I have encountered some photos on the Internet of chairs completely chewed up by dogs, couches chewed up by dogs and even walls and doors chewed up by dogs. The intent of this article is to explain this chewing behavior and help find solutions to the problem.
Understanding why your dog chews
The first thing that you need to know is that chewing is perfectly normal behavior for a dog – especially a puppy under a year old. There are two reasons for normal chewing behavior. The first reason is that dogs use their mouths the way that humans use their hands.
Dogs pick up items with their mouths, move their puppies with their mouths and most importantly open things with their mouths. When a dog wants to test if something is good to eat or has something good to eat inside of it, they chew it up.
The second reason for normal chewing behavior is that puppies use chewing to help their adult teeth come in. Just like humans, puppies lose their baby teeth and they are replaced by adult teeth. This can be quite painful and chewing is one way to relieve the pain.
Have you ever noticed that your dog seems to chew on your personal items more than anything else? The reason for this is simple: Your dog likes your scent and is drawn to items that have your scent on them. The more time a dog spends near an object the more likely he is to chew it.
Chewing like other undesirable behaviors can also be a sign of boredom or loneliness. The old saying “Idle hands are the devil’s workshop” is certainly true for dogs are well (except the whole hand thing). If you notice that your dog seems to chew more when you are gone or when you are not paying attention to him, boredom could very well be the cause.
How to stop undesired chewing
Now that we have covered some of the basic causes of undesired chewing, now we can talk about how to stop this behavior. The first thing to do to accomplish this task is to determine which of the explanations for chewing seems to apply to your dog.
If your dog is chewing because he is teething then it is important to supply your dog with chewing toys to satisfy his teething needs. In reality all dogs should have chew toys around, but it is vitally important for teething puppies.
Never give your puppy an old shoe (or any other household item you wouldn’t want him to chew up if it were brand new). Your puppy cannot distinguish between the 15 year old sneaker and your new designer shoes.
Make sure and praise your puppy for chewing on the appropriate items. If you ever catch your puppy chewing on an inappropriate item, don’t scold them.
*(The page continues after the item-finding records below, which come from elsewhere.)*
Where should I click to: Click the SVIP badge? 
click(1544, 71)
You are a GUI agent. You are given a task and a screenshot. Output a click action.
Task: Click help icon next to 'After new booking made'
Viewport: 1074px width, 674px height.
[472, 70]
Instead take away the inappropriate item and replace it with a chew toy.
If your dog seems to be chewing out of boredom then there are two things that need to be done. You need to provide appropriate chew toys.
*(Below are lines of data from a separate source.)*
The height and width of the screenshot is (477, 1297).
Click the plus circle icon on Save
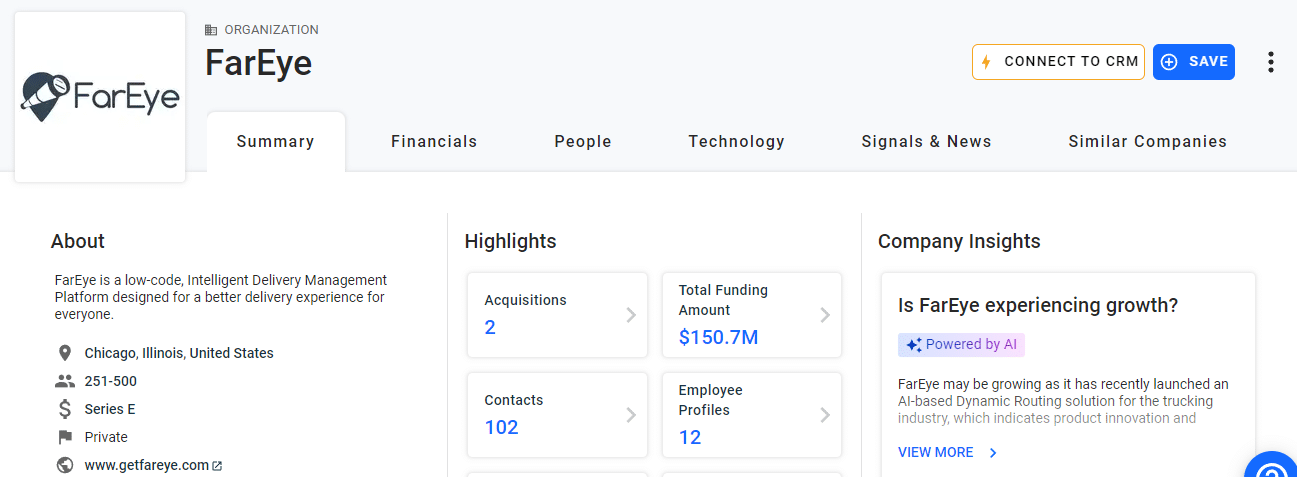[1169, 62]
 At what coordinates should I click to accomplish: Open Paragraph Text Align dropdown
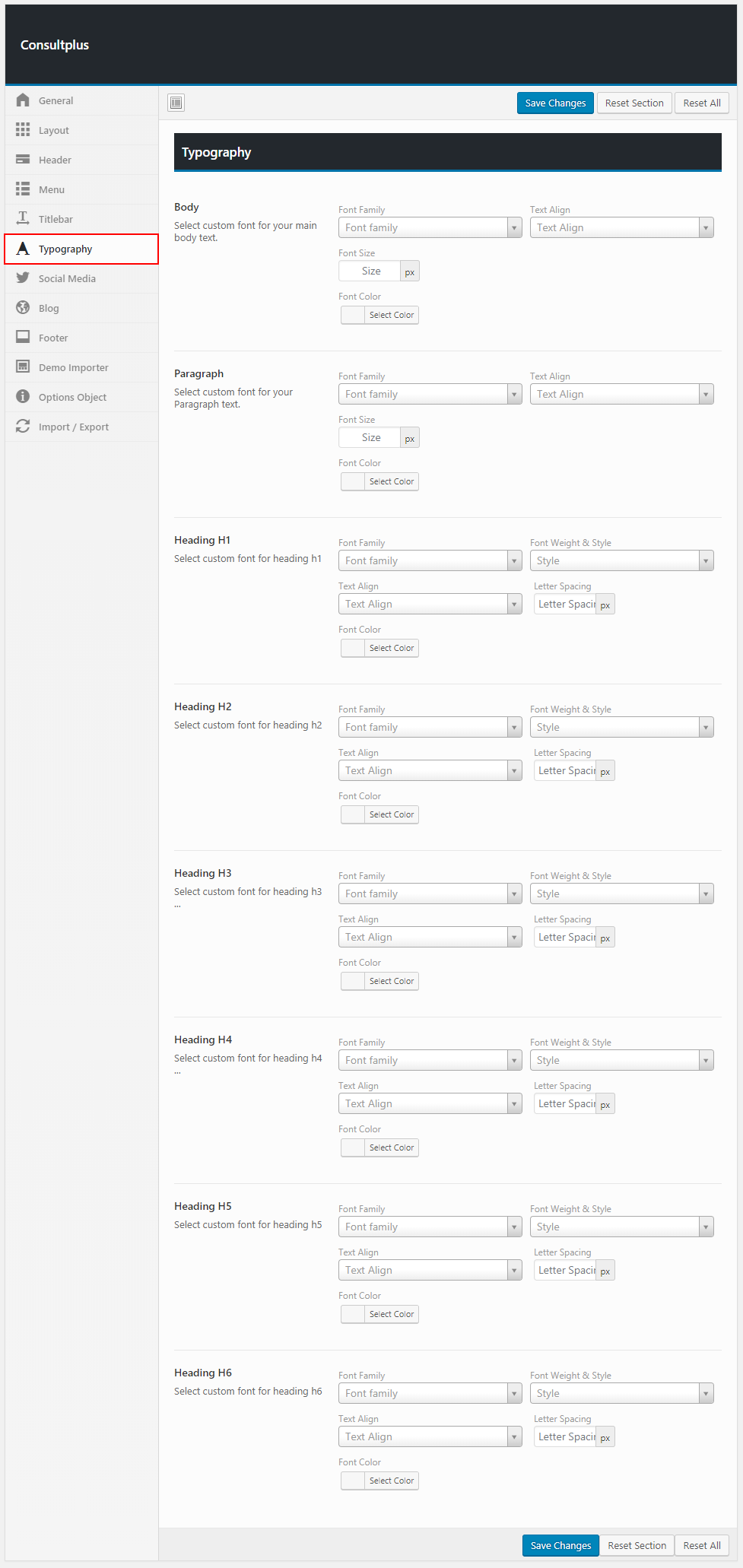click(621, 395)
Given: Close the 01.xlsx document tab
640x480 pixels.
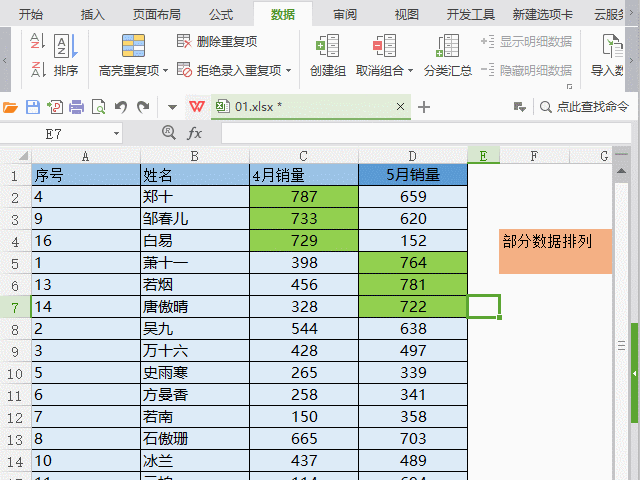Looking at the screenshot, I should (401, 107).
As I mentioned above, chew toys are vitally important for a teething puppy but all dogs need to have something appropriate to chew on. Just as important is that your dog needs to have regular exercise. Just being let out into the backyard is not enough.
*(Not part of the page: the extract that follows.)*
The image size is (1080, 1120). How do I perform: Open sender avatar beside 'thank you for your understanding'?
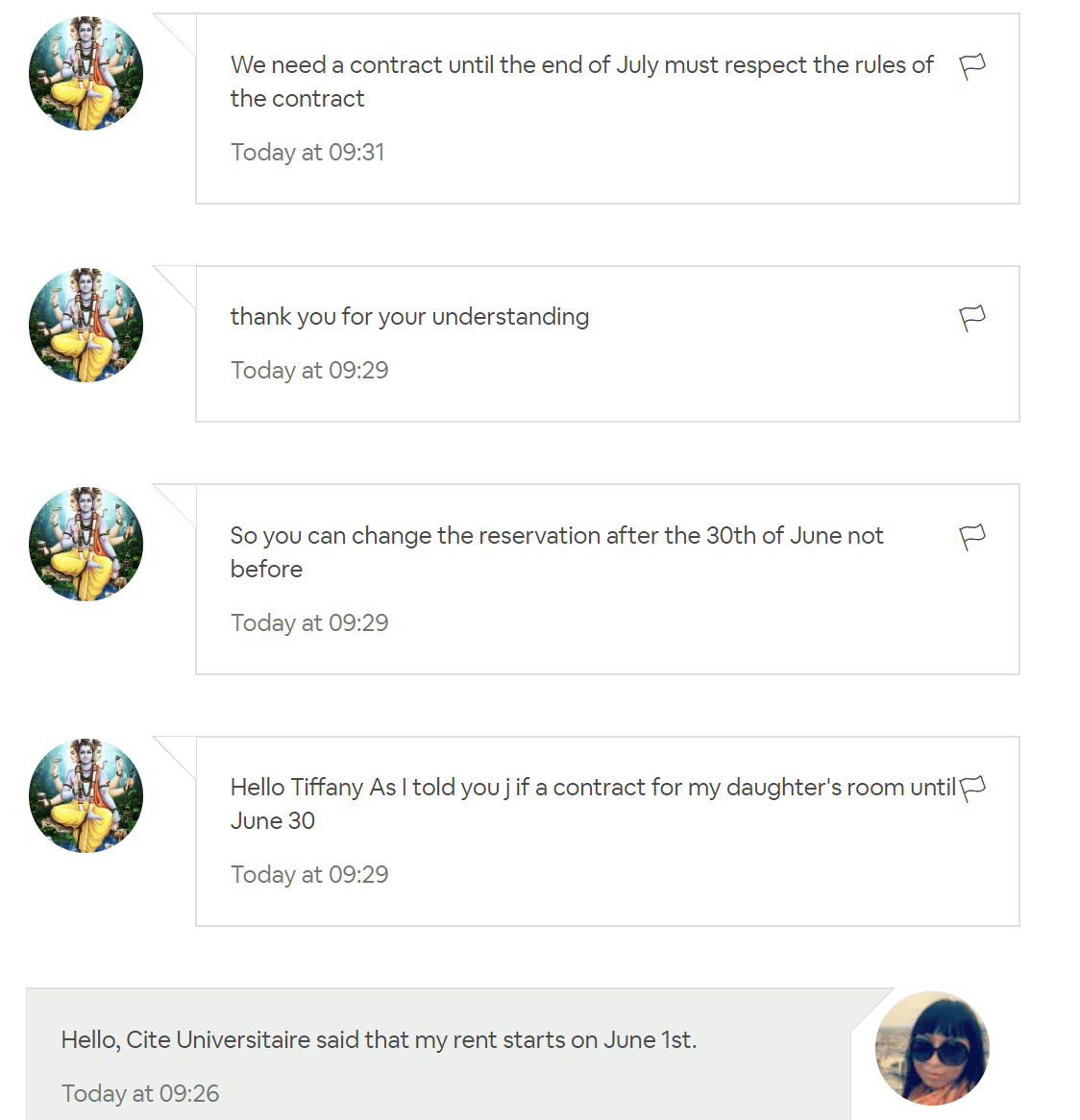86,325
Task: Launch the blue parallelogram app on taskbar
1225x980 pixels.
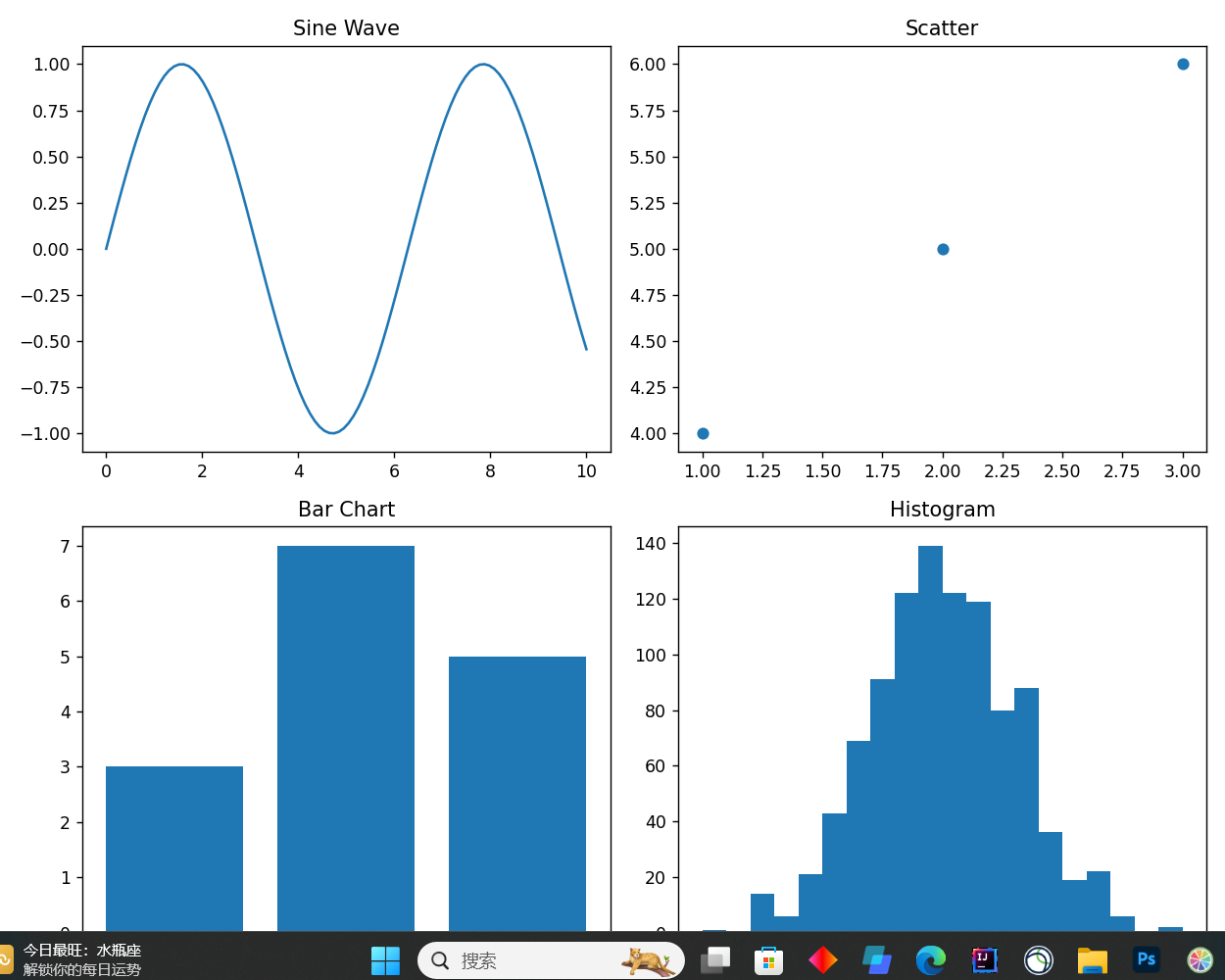Action: point(876,960)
He needs to be walked on leash every day and also have other fun exercise activities such as fetch, agility training or field exercises.
If your dog seems to chew items more when you are gone from the house, this is a sign of loneliness. Being pack animals, dogs can suffer separation anxiety when separated from the rest of the “pack”.
One of the ways dogs relieve this anxiety is to chew on things. More often than not these are items that belong to members of the “pack”. You can add your scent to chew toys by tossing them into the clothing hamper for a few days with some of your clothes.
This will provide your dog with an appropriate chew toy with your scent on it. Also, never make a big deal out of leaving your dog home alone. This will only add to his anxiety.